Nowadays, even if a physician orders a blood smear, it may not be reviewed by a pathologist unless the CBC is “flagged” by one of the sophisticated automated blood analyzers. This is surely workflow-efficient and appropriate given the relatively low likelihood of a specific diagnosis coming from most smears. But a low likelihood is not zero and, as demonstrated by Candelario and Klein1 in this issue of the Journal, a diagnosis can occasionally be expeditiously made with a few minutes of eyeball time.

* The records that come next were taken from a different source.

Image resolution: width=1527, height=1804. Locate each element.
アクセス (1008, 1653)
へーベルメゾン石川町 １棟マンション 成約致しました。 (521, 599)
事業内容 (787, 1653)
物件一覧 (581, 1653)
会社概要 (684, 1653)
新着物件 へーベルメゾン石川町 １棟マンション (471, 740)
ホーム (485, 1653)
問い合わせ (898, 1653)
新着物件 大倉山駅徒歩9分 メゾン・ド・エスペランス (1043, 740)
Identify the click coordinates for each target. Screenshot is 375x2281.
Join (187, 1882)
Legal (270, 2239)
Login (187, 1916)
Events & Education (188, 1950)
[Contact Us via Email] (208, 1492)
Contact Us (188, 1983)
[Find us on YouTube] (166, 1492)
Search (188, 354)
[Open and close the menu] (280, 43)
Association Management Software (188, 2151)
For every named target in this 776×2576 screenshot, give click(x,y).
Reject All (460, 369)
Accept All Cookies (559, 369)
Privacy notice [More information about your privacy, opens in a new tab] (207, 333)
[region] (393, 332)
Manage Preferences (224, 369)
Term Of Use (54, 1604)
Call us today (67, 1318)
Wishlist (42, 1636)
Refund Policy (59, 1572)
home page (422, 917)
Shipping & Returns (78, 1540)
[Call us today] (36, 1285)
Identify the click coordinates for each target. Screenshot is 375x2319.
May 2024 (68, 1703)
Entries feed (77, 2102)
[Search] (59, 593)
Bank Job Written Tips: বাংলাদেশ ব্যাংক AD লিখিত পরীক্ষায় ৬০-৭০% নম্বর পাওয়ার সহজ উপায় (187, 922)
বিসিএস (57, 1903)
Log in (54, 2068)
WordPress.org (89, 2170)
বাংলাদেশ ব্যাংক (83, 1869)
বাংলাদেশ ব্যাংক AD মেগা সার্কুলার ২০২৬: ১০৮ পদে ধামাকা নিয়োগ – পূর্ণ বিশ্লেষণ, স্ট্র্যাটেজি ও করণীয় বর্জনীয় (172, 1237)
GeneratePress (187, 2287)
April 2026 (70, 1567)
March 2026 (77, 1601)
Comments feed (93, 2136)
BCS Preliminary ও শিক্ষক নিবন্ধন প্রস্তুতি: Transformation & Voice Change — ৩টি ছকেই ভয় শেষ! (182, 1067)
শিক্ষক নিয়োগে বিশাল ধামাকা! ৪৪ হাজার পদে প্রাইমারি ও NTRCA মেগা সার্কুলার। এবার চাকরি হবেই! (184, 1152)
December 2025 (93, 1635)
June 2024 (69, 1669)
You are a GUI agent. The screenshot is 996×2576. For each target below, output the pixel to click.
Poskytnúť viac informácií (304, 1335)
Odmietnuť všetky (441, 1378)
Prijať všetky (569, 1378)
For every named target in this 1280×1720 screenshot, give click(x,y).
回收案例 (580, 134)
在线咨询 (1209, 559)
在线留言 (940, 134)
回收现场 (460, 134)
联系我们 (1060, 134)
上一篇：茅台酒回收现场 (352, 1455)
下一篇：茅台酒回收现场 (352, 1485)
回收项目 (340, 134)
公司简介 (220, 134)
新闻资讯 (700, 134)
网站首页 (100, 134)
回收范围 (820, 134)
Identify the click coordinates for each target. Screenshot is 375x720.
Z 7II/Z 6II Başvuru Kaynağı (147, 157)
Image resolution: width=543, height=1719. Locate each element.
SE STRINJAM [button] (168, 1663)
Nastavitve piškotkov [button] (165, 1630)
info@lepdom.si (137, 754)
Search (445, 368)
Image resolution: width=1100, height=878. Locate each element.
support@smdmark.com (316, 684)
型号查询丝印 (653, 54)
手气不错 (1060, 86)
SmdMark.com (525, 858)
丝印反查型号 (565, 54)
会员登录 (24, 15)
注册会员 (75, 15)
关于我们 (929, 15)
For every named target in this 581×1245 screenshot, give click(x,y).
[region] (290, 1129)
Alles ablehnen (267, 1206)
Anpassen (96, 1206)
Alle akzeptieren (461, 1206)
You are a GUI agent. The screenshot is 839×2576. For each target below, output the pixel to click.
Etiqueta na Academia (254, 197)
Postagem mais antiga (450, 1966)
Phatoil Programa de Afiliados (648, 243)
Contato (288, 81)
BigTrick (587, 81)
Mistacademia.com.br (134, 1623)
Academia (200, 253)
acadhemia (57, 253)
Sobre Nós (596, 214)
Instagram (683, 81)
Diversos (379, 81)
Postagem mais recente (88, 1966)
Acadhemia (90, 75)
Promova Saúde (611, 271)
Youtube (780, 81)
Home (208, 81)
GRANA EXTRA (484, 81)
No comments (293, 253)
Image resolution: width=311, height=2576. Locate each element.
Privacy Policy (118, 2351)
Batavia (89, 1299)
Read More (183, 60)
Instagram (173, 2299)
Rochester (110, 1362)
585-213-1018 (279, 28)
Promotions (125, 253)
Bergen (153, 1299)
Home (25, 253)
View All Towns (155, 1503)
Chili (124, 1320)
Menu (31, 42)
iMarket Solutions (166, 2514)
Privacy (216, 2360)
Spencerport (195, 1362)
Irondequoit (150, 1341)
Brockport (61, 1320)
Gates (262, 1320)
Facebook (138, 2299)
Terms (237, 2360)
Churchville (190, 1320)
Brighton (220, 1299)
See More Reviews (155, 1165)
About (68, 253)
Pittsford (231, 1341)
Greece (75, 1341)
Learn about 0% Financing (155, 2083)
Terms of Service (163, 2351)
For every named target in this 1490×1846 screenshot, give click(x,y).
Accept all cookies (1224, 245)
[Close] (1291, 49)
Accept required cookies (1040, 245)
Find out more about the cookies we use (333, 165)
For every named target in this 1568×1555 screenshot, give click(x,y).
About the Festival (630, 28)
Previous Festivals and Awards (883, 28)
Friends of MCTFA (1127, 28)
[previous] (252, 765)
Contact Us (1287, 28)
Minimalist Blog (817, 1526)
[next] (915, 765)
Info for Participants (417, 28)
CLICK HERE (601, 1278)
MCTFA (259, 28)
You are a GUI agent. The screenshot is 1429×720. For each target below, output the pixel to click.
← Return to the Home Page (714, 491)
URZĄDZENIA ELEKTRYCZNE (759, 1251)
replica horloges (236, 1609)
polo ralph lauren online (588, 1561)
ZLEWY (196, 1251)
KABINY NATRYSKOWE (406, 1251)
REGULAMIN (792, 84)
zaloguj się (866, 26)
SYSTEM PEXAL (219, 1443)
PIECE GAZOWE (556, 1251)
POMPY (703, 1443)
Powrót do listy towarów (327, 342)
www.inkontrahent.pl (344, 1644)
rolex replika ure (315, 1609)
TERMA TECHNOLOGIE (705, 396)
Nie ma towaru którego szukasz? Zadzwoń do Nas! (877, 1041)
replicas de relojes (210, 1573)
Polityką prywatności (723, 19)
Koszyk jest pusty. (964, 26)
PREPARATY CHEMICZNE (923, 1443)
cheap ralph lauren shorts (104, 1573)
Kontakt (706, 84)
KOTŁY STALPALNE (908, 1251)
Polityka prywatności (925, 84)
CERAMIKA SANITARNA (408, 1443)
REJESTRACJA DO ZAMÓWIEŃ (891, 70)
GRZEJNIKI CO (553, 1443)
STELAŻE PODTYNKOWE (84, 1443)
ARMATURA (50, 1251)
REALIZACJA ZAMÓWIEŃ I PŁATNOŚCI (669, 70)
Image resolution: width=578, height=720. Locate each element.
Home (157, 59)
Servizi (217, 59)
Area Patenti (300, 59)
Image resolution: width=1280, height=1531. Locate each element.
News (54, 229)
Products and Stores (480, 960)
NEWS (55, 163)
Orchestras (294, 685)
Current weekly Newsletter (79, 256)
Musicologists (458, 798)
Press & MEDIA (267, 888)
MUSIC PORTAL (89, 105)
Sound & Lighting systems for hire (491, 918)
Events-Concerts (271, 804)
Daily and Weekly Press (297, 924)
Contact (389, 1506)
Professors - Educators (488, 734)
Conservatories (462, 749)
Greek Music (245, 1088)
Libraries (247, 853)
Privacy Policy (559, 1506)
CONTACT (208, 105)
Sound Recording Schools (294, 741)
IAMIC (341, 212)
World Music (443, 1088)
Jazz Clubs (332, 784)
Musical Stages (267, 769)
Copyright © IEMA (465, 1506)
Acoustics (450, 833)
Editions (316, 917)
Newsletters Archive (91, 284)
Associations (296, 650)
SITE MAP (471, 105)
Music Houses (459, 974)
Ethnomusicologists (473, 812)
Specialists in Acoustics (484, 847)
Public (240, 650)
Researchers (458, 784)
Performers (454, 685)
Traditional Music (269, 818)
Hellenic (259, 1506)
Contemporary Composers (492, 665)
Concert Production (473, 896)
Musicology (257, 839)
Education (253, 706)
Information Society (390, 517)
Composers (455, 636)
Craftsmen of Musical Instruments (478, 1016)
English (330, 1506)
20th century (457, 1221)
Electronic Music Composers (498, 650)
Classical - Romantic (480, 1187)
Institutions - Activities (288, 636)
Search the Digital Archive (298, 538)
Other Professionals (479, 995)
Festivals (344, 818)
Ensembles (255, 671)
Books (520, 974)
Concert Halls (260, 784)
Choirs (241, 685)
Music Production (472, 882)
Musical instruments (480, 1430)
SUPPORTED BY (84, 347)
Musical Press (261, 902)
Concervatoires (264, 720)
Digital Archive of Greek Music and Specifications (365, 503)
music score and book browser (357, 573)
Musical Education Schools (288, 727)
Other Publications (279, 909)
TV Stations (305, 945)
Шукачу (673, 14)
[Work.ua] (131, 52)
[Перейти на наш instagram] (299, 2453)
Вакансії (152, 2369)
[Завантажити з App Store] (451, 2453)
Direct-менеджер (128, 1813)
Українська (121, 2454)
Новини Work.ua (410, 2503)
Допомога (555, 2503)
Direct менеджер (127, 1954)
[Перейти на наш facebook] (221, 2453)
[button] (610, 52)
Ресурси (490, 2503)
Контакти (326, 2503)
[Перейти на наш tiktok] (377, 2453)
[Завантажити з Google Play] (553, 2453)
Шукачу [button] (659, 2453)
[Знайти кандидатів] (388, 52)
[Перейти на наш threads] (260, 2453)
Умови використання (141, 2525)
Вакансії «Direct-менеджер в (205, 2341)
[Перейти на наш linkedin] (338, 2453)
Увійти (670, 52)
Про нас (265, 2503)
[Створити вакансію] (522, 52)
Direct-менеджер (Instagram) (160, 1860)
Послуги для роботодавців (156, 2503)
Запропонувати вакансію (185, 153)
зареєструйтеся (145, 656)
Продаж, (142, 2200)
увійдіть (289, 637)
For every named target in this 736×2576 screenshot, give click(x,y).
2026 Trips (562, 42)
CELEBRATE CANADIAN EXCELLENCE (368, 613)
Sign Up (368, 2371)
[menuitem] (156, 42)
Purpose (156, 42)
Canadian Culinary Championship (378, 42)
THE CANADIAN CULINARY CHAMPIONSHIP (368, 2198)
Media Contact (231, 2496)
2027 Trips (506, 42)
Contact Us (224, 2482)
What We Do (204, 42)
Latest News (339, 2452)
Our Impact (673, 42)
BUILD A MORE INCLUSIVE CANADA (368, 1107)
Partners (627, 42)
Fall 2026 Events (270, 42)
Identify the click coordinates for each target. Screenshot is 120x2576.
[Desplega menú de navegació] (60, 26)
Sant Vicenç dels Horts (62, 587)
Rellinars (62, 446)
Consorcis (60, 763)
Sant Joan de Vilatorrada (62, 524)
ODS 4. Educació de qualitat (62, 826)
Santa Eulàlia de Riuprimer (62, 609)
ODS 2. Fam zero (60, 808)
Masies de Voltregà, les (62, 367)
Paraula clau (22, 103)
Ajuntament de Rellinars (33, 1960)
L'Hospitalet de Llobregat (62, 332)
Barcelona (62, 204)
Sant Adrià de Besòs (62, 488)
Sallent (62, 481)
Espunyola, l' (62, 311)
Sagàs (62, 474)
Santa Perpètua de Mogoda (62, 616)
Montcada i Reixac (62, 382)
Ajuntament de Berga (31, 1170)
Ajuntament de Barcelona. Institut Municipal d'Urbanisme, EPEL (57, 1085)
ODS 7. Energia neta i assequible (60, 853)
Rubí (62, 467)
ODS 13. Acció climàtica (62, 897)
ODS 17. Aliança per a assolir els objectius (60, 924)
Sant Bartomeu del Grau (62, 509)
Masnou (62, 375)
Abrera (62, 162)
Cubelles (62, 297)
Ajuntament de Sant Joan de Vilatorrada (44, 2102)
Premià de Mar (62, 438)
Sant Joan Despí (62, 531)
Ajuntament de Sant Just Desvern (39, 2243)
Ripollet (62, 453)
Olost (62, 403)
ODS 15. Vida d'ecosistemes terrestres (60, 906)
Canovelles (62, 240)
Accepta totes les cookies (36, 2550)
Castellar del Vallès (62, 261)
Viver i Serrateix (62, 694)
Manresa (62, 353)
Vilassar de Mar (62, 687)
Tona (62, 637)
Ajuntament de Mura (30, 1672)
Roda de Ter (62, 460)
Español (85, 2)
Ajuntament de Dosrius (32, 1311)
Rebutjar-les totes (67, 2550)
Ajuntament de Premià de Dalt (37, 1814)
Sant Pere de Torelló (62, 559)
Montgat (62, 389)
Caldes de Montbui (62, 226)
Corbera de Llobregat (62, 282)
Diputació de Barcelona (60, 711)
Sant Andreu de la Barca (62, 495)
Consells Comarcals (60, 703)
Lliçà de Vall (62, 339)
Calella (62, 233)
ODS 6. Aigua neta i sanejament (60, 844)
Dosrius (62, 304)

In 2005, Bain2 presented a nice discussion on behalf of the simple blood smear, and it is still relevant and worth a read.
Today, residents do not routinely look at blood smears, nor do I. The driving forces of expediency and efficiency are strong. Time spent on activities that have a low yield for influencing care and limited yield in clinical education needs to be limited. Picture a mixture of curiosity and eye-rolling when I take trainees to the microscope. And yet, for some conditions in some patients, going back to the basics can be clinically rewarding, and even memorable.
In the patient presented on page 8 by Candelario and Klein, clues from the history suggested the likely diagnosis, but the constellation of lab findings in their patient (evidence for hemolysis in the setting of pancytopenia and an elevated lactate dehydrogenase) could also suggest diagnoses that might easily have spurred a flurry of imaging and laboratory tests in a 75-year-old patient with “altered mental status” and macrocytic anemia. If this case were presented at a rheumatology clinical conference, in a patient with these lab abnormalities, consideration would be given to the diagnosis of thrombocytopenic microangiopathic syndrome or myelodysplasia with an associated autoimmune hemolytic anemia. But that was not the case, and the simple blood smear revealed the likely diagnosis. And I think that is a pretty cool message.
As we start 2022, our hospitals here are full and our emergency departments overflowing. Our COVID-19 units are straining, filled mainly with previously unvaccinated patients. Elective surgeries are being postponed in order to preserve bed space. Some days it is impossible to admit even a very ill patient directly to the hospital from my clinic. We are weighing even more carefully than usual the need to immediately initiate immunosuppressive therapies in patients with diseases that threaten organs or quality of life, balancing concern over disease progression vs concern over poor outcome from COVID natural infection or blunting the efficacy of a pending vaccine 3rd dose or booster. Fortunately, it seems that most of our medications are not adversely affecting the outcome from COVID infection.
Yet we are not sanguine about this. There is concern over what the omicron variant, influenza, and continued social resistance to vaccination and masking will bring. A few visible members of our medical community continue to put forth profound misinformation without receiving professional or social sanctions. This is not attributable to academic difference of opinion or open discourse any more than yelling “fire” in a crowded building is free speech. It is rare but ongoing, while our ICUs are packed and frontline physicians, nurses, and other healthcare workers are suffering enormous physical and emotional stress caring for patients whose severe disease may well have been preventable.
Still, there is hope from knowing that antivirals with efficacy in preventing severe disease are coming out of clinical studies, and the vaccination rates are still rising, even if slowly. And there is comfort in seeing the genuine kindness and compassion offered by medical caregivers to patients who would otherwise be isolated and alone.
On behalf of all my editorial colleagues, I wish you—our readers and fellow passengers on this strange roller coaster of life—a safe, healthy, and peaceful 2022.